When i try i get the following error:
Wrong JPEG library version: library is 80, caller expects 62
Does anyone know a good solution for this.
I dont know wether whatever sorl uses requires an earlier version of libjpeg or wether there is some ghost install of something still left behind from all of my tries with various methods.
I have :
PIL 1.1.7
libjpeg 8.
anyone know an approach?
For the benefit of the people from the future who are encountering this error and don't know why, I'd like to post my findings. I hope to give a general understanding of what's gone wrong since the exact commands to fix it may be different on your machine than on my OSX Lion install.
First, since it's easy to get lost in the potential solutions, it's important to understand that the error message is correct when it says Wrong JPEG library version: library is 80, caller expects 62 or some other combination of 62, 70, and 80. These numbers correspond to the different incompatible versions of libjpeg. There are two moving pieces here, the dynamically loaded jpeg library, and the PIL (or Pillow) install. What the error message is saying is that your PIL install was compiled with headers from libjpeg version 6.2, but when it goes to load up the actual shared library, it's being linked to version 8.0.
The fix is to download, build, and install the libjpeg version you want (any will do, though the later versions build easier on OSX Lion):
wget http://www.ijg.org/files/jpegsrc.v8d.tar.gz
tar xzf jpegsrc*
cd jpeg-*
./configure
make
sudo make install
This should drop 2 files of note in '/usr/local/'. Namely /usr/local/lib/libjpeg.8.dylib and /usr/local/include/jpeglib.h. Now we just have to get PIL (or Pillow) to use these two files at install time, and we're home free. I know there's a better way to do this, but the hack (as recommended by the PIL docs) is to edit the setup.py file of the PIL distribution before you install it. You may get away with just setting JPEG_ROOT = libinclude('/usr/local') near the top of setup.py, though further directory manipulation may be necessary elsewhere in the file.
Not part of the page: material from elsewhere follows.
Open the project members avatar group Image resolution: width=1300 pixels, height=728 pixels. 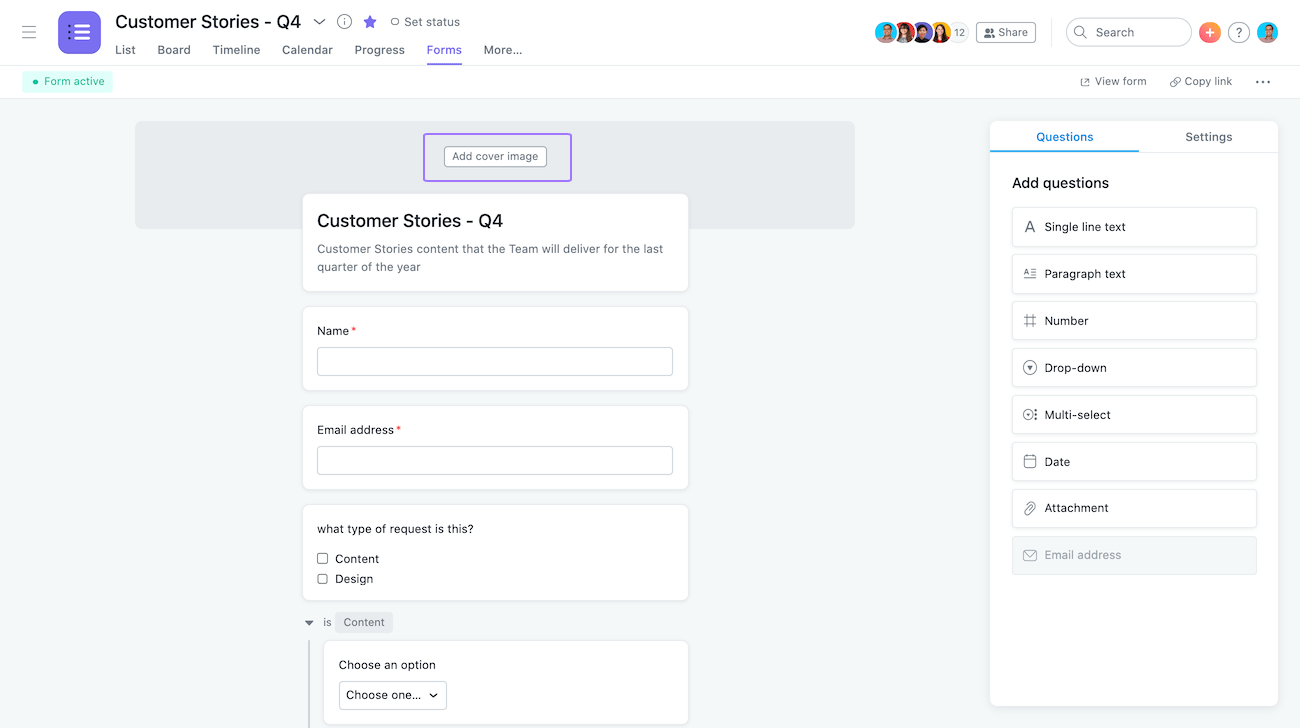click(x=920, y=32)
As you fiddle with the paths, you have to make sure PIL does a full rebuild before you test out whether it linked up to the right library or not. I used a command like rm -rf build && python setup.py install to make sure the library was always freshly linked to the current path I was testing.
I'm sorry this is a rambling answer, but it was very disheartening to have tried every other copy & paste solution out there and have none of them work. Hopefully this answer keeps at least a few folks from wasting numerous hours in search of a simplistic solution.
Good Luck!
If you have macports installed, you should do a:
$ sudo port selfupdate
$ sudo port install py27-pil
It's easier than the easy_install method since macports install the right dependencies.
I had a slightly different problem than the OP, but I wanted to share my solution here to help someone in the future.
OS: OSX El Capitan
I installed libjpeg-turbo from the precompiled binaries on their website. However, I did not know that I already had a different version of libjpeg installed on my mac. I was building my c file like this gcc myfile.c -o myfile.out -L /opt/libjpeg-turbo/lib -ljpeg. This got the library from the correct location, but the the linker was getting the included header file jpeglib.h from the pre-installed location. I changed my build command to this: gcc myfile.c -o myfile.out -I/opt/libjpeg-turbo/include/ -L /opt/libjpeg-turbo/lib -ljpeg and it worked. No more library is 80, caller expects 62!
Like a previous answer, I had a slightly different problem than the OP, but I wanted to share my solution here to help someone in the future.
The only thing that worked for me was forcing pip to build pillow from source after installing the dev version of the needed libraries (my code was editing a jpg and adding a label using a custom font). This was on a ARM based embedded device running Ubuntu Linux using Python 3.7.3
apt-get install -y libjpeg-dev libfreetype6-dev
pip3 install pillow --global-option="build_ext" --global-option="--enable-jpeg" --global-option="--enable-freetype"